Via Kos comes this article: Realists Rebuffed: A vulgarized neconservatism in the saddle Author Scott Campbell describes what is happening in America today --
"[We are] setting in full motion of an aggressive, reckless, militarized foreign policy, viewed as lawless by much of the world -- one whose almost inevitable outcome is nuclear war. While Pinochet and Franco and for most of his reign Stalin kept within their own borders, Bush has ambitions of global scope. Of course they are idealistic ambitions, beautiful ambitions. The spread of democracy -- especially if it springs up from a country's indigenous institutions and populace -- is a very good thing. But the Bushites now see democracy's spread as necessary for America's own survival. The world, particularly the Muslim world, must become democratic now, or we will perish. The neoconservatives in the administration believe that democracy will spread only if the president commits more and more troops to Iraq and topples the regimes in Tehran and Damascus. As alarming as the neoconservatism of Rumsfeld, Cheney, Perle, Wolfowitz, Feith, Danielle Pletka, and John Bolton is, more alarming is the spirit that has spread in its wake -- a kind of neoconservativism without a graduate degree. You see it on certain blogs and hear it in the rants of some of the most widely listened to right-wing talk-radio hosts. If the Arabs don't want to be democratic, we should nuke them. We have no choice but to nuke them for our own safety. It's a vulgarized neoconservatism -- no one from the American Enterprise Institute speaks like this (in public). But this talk is around in the heartland and growing, and it is wind in the sails of the new administration . . . How has the country changed? Two years ago, when National Review editor Rich Lowry said that an appropriate response to a WMD attack on the United States might be to nuke Mecca, there was a fair amount of outrage. But Lowry, recall, was imagining how the United States might respond to a massive terrorist attack. Now the American airwaves and blogosphere are rife calls to nuke those whom military invasion couldn’t turn into democrats."

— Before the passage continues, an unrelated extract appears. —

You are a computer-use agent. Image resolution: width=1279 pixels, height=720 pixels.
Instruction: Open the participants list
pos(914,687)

I've noticed these horrifying comments on right-wing blogs, too, and didn't know what to make of them or how widespread this had become.

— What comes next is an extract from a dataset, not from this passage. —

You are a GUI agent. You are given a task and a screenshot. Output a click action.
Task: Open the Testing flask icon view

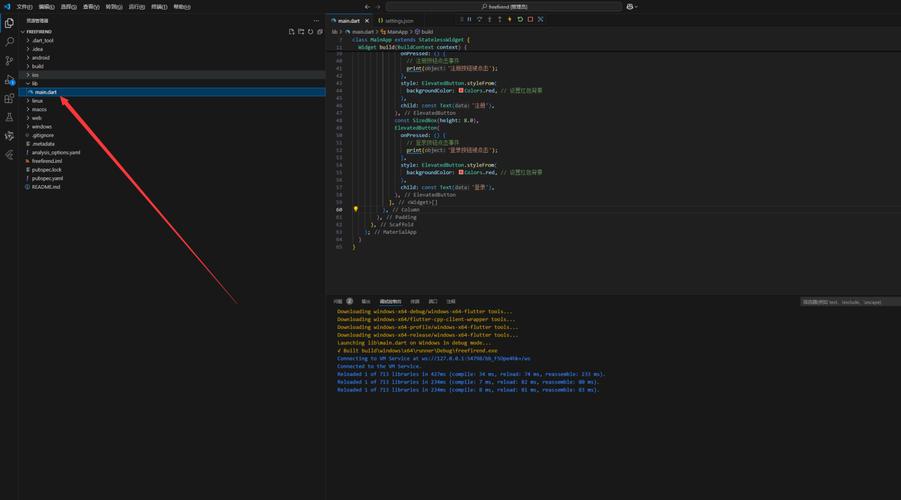click(x=9, y=118)

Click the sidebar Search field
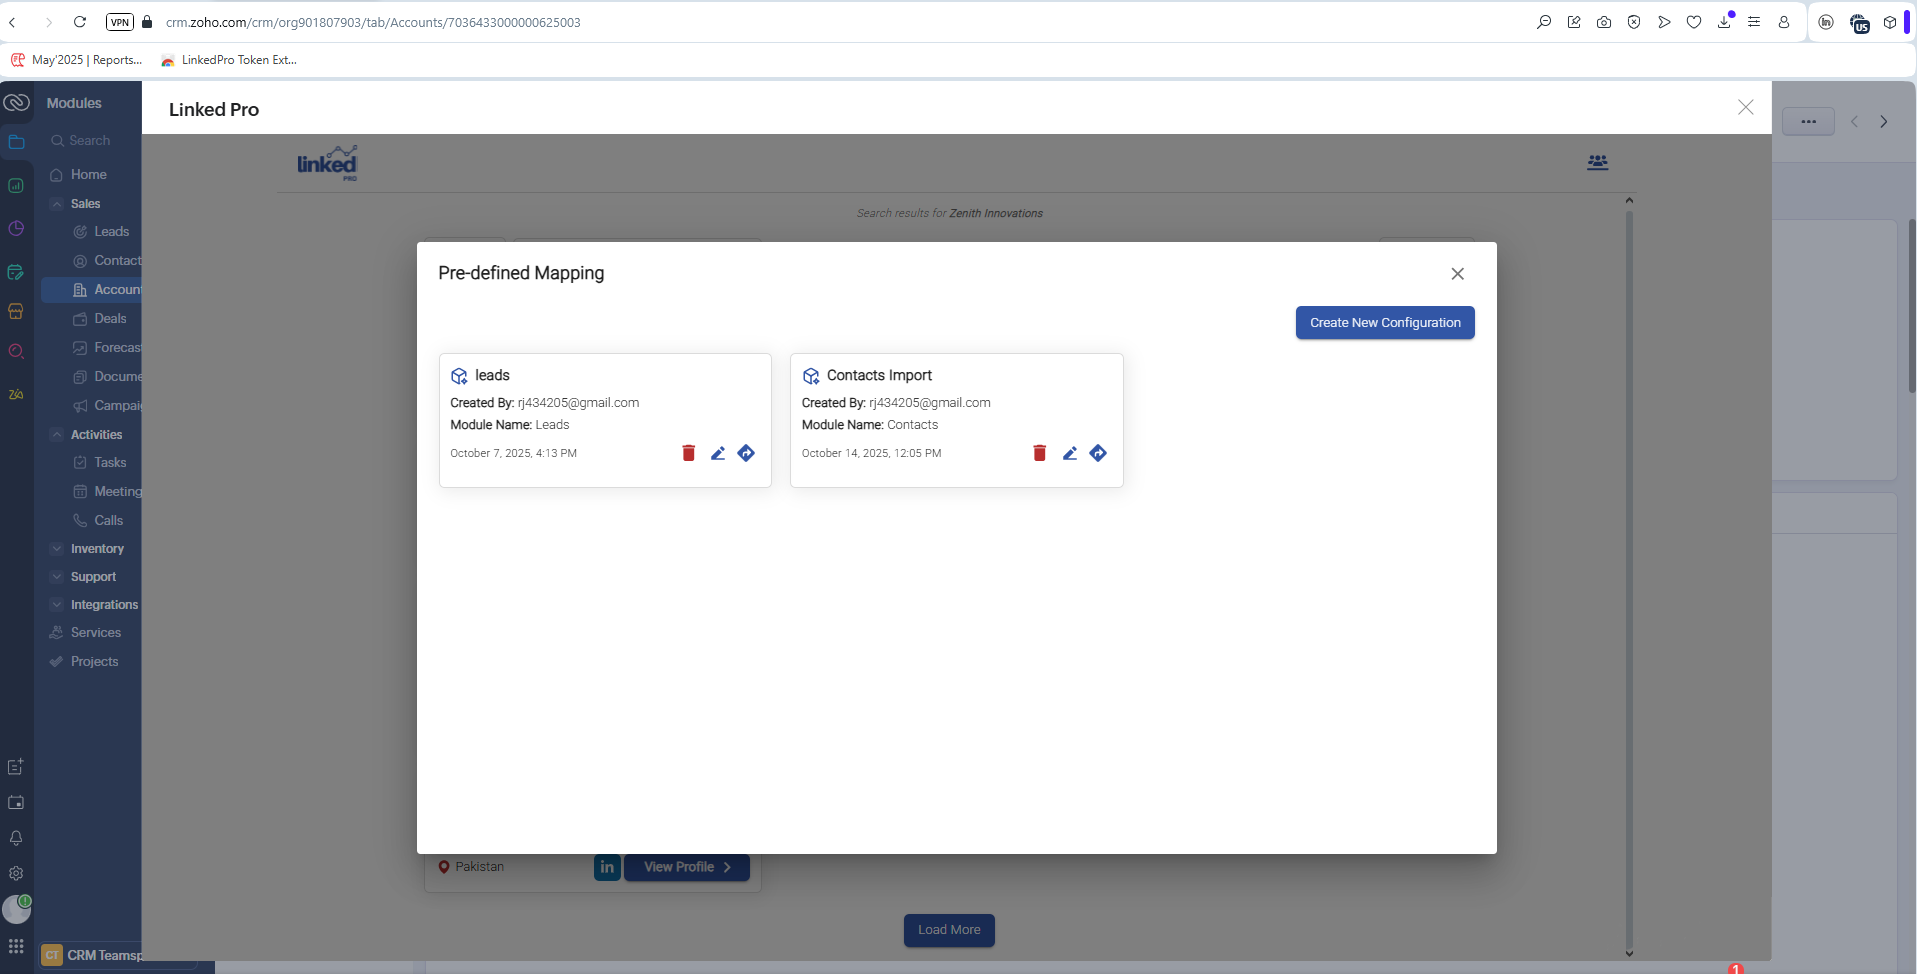coord(90,141)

The same thing happened in Vietnam, if anyone can remember. I credit the Vietnam anti-nwar demonstrators, including John Kerry, for forcing an end to that unwinnable war before the US reached such a point of desperation that they would use nuclear weapons to try to win it -- there were also, in those days, some calls of "Nuke Hanoi" and "what else is the bomb for?" but the anti-war movement overwhelmed them.
If Iraq is Vietnam on crack, I am worried that we don't have enough time anymore to stop Bush.
Do not go gentle into that good night. Blog, blog against the dying of the light.